====== RECORD SET

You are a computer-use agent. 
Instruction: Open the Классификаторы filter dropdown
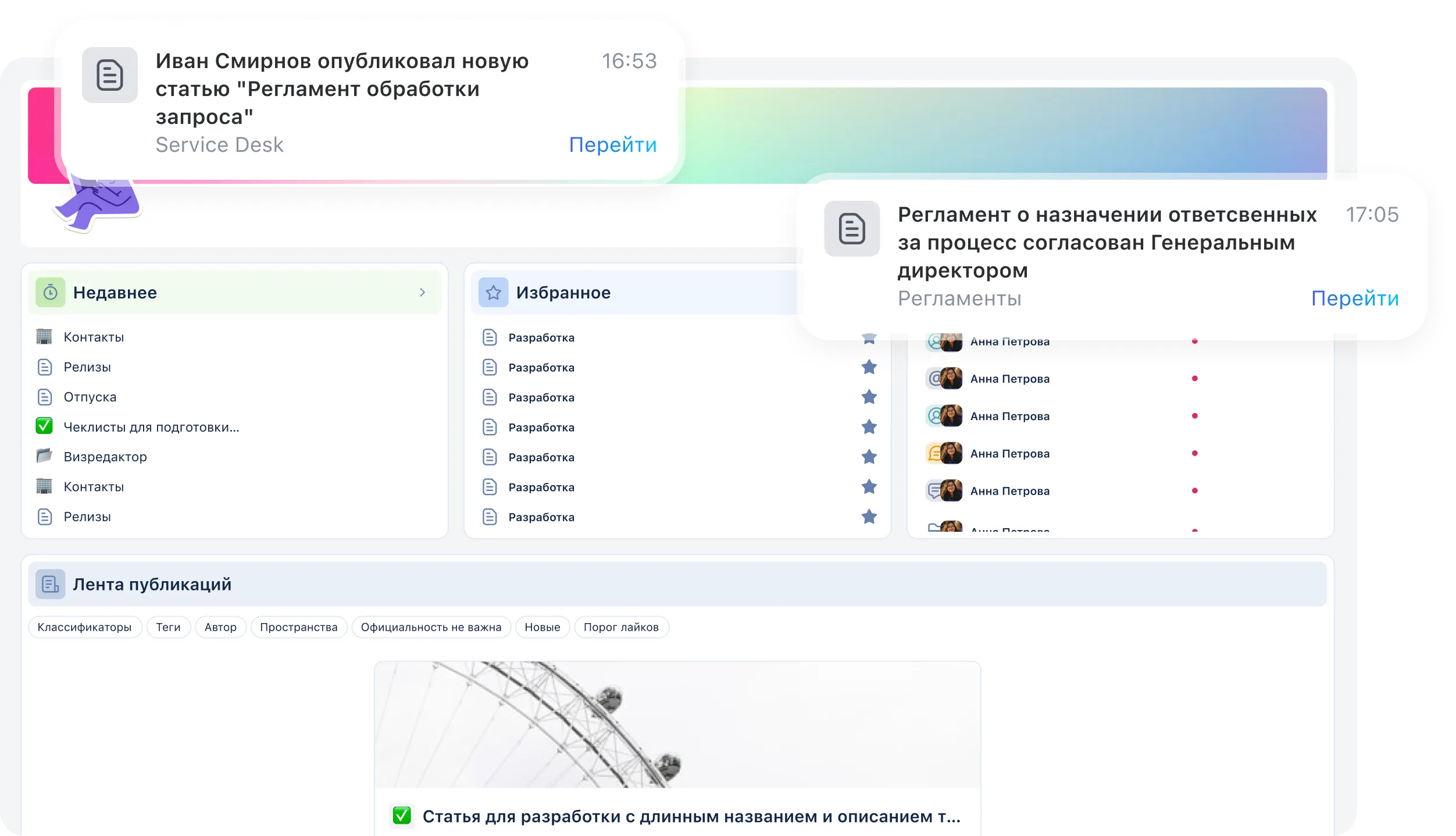click(x=84, y=627)
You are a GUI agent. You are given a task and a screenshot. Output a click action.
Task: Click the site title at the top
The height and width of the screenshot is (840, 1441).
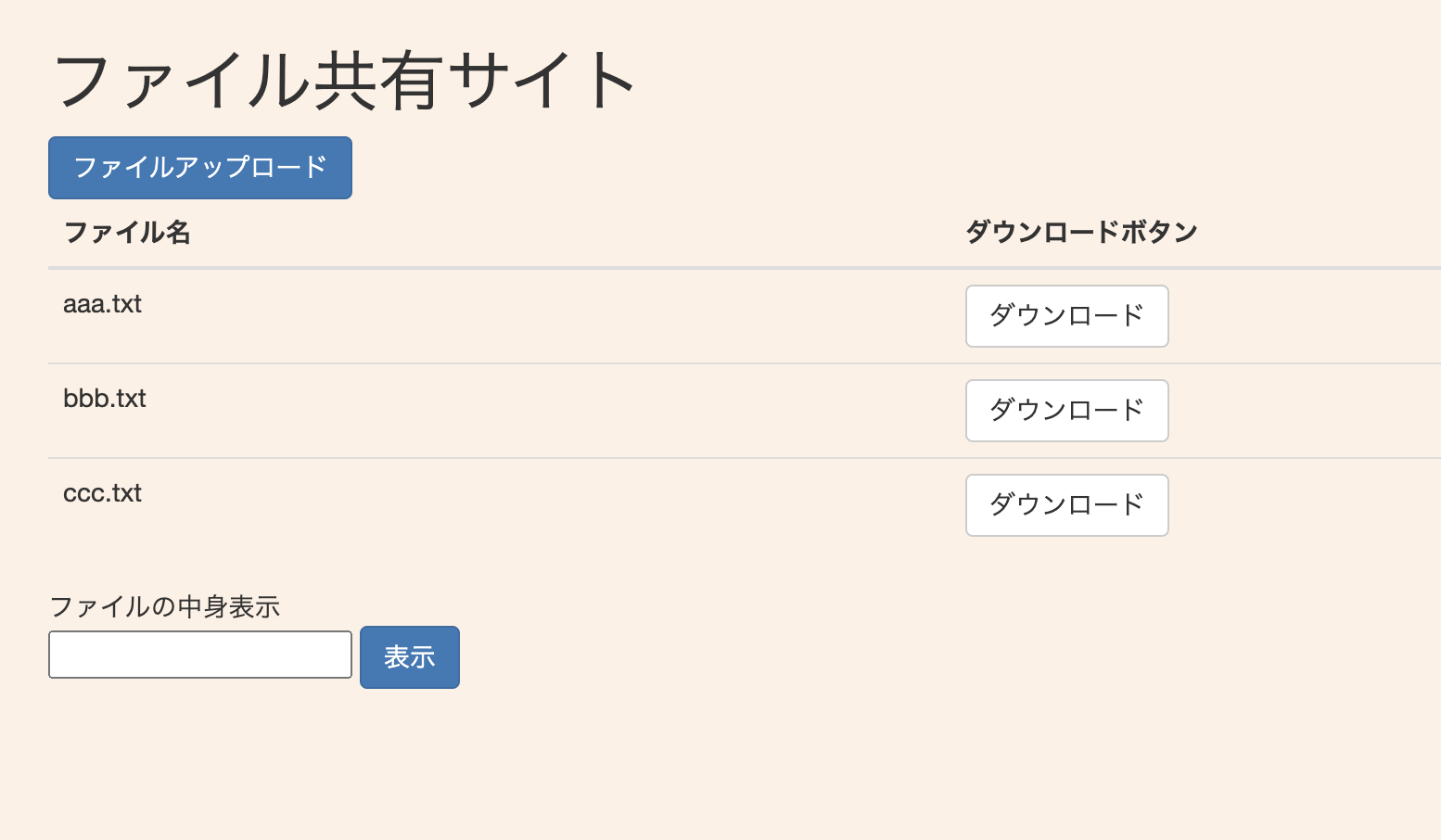(344, 81)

============

[OBJECTIVE]: Rewrite the stretch from the line containing "You are a GUI" through the end of the records, with "screenshot" replaced by "image" and nothing else changed. Leave the pictures out of your answer.

[REPLY]:
You are a GUI agent. You are given a task and a image. Output a click action.
Task: Click the site title at the top
The height and width of the image is (840, 1441).
(344, 81)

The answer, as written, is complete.